Section 73 of the Electoral Administration Act 2006 abolished any 'common law' restrictions that a person was unable to register to vote if they lacked legal capacity.
Electoral Registration Officers are expected to assist people who may have any difficulties with the registration process because of physical or mental disabilities. However, the person must choose for themselves who to vote for. No-one else can decide on their behalf.
The Electoral Commission website has guidance to Electoral Registration Officers on assistance with the registration process.
An important new change is that a person who holds a welfare power of attorney may be able to complete the registration process on behalf of the adult.

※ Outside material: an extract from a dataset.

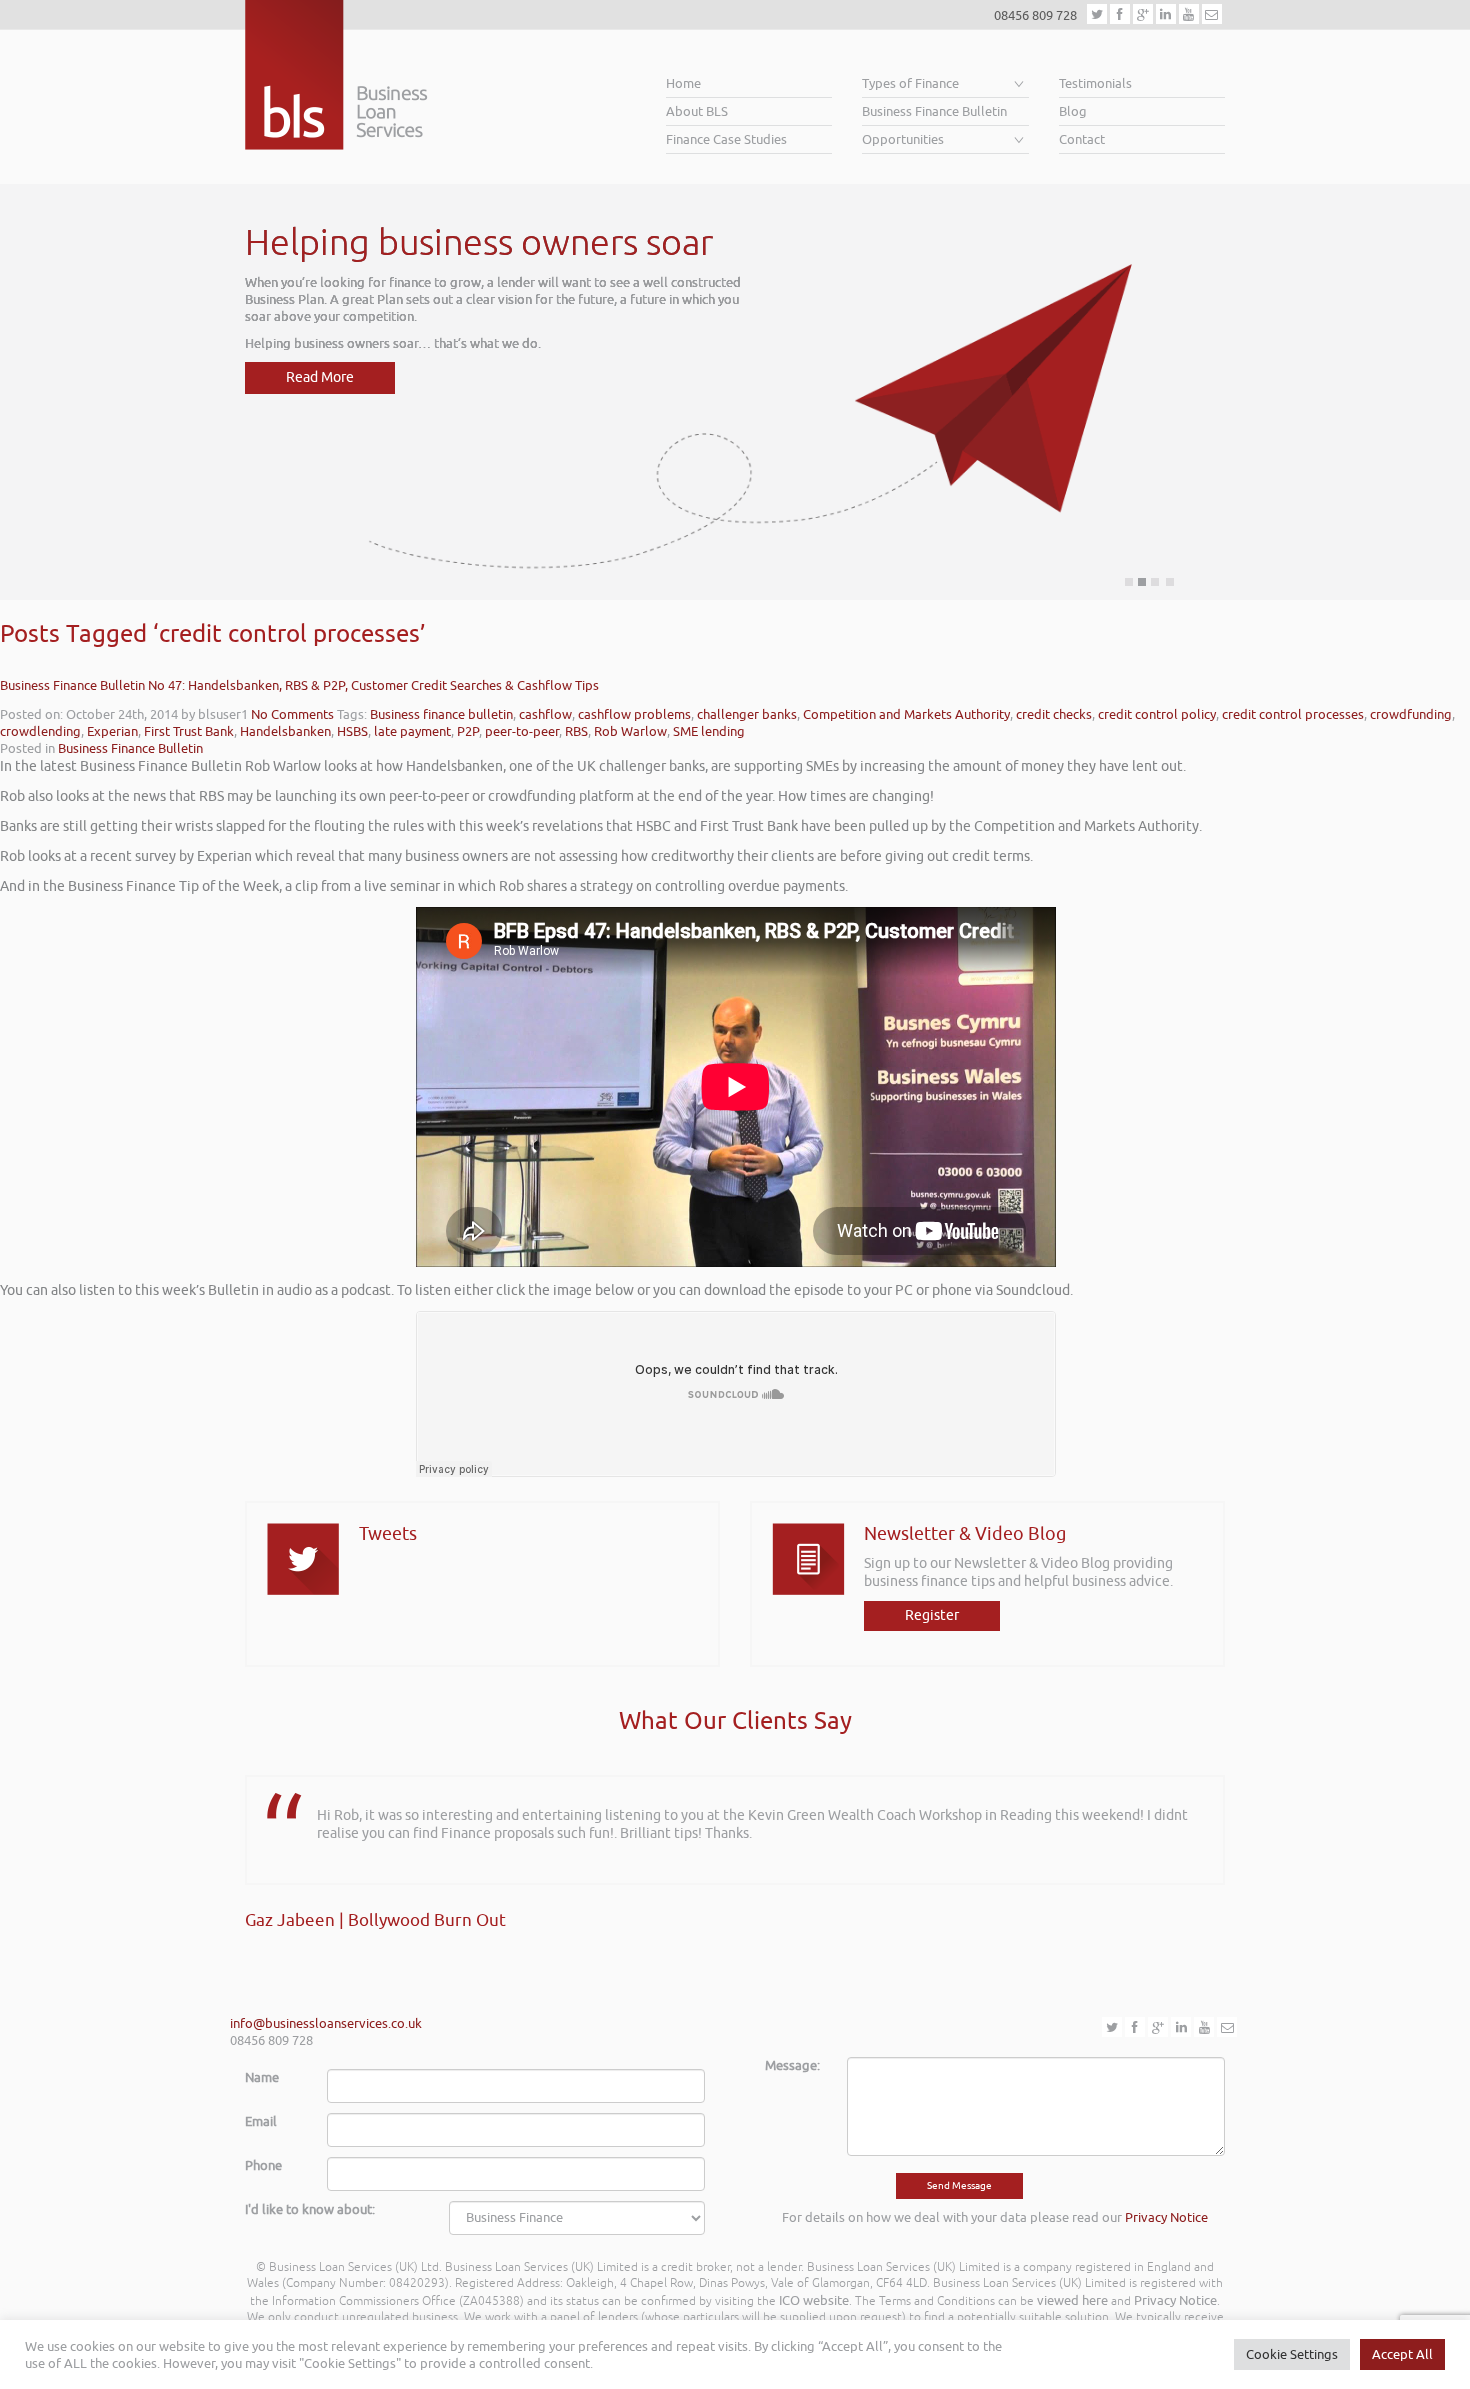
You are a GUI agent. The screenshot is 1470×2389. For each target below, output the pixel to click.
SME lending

The Electoral Commission has also issued guidance to care homes on supporting residents.
Can I still vote if I am staying in hospital?
Yes. Paras 3.33 and 3.34 of the Electoral Commission's guidance advise that people who have been admitted to hospital because of their mental health, and have been there long enough to be regarded as a resident, can register to vote using the hospital or care establishment as their address.
The same section of the document says that people who are in hospital for mental health treatment for a shorter time can register to vote using their permanent home as their address, even though they are a short term resident in hospital.
Can I vote if I have been detained under the Mental Health Act, or have a community compulsory treatment order?
Yes. Detention under the civil provisions of the Mental Health (Care and Treatment) (Scotland) Act 2003 does not affect eligibility to vote.
What about a person detained under criminal procedures?
People who are detained in a psychiatric or learning disability hospital after being found guilty of a criminal offence can lose their right to vote during the period of detention. Section 3A of the Representation of the People Act 1983 states that the following people are legally incapable of voting in the UK election if they are currently detained:
This includes people subject to compulsion orders, interim compulsion orders, transfer for treatment directions, or found insane in bar of trial.
How do I get a postal or proxy vote?
Information about postal voting is available here. You must submit a postal vote application form to your local authority by 5pm on Tuesday 26 November.
A proxy vote is where someone else goes to the polling station on your behalf. Information about proxy voting is available here. If you want to vote by proxy at the 2019 UK general election, you must submit a proxy vote application form to your local authority by 5pm on Wednesday 4 December.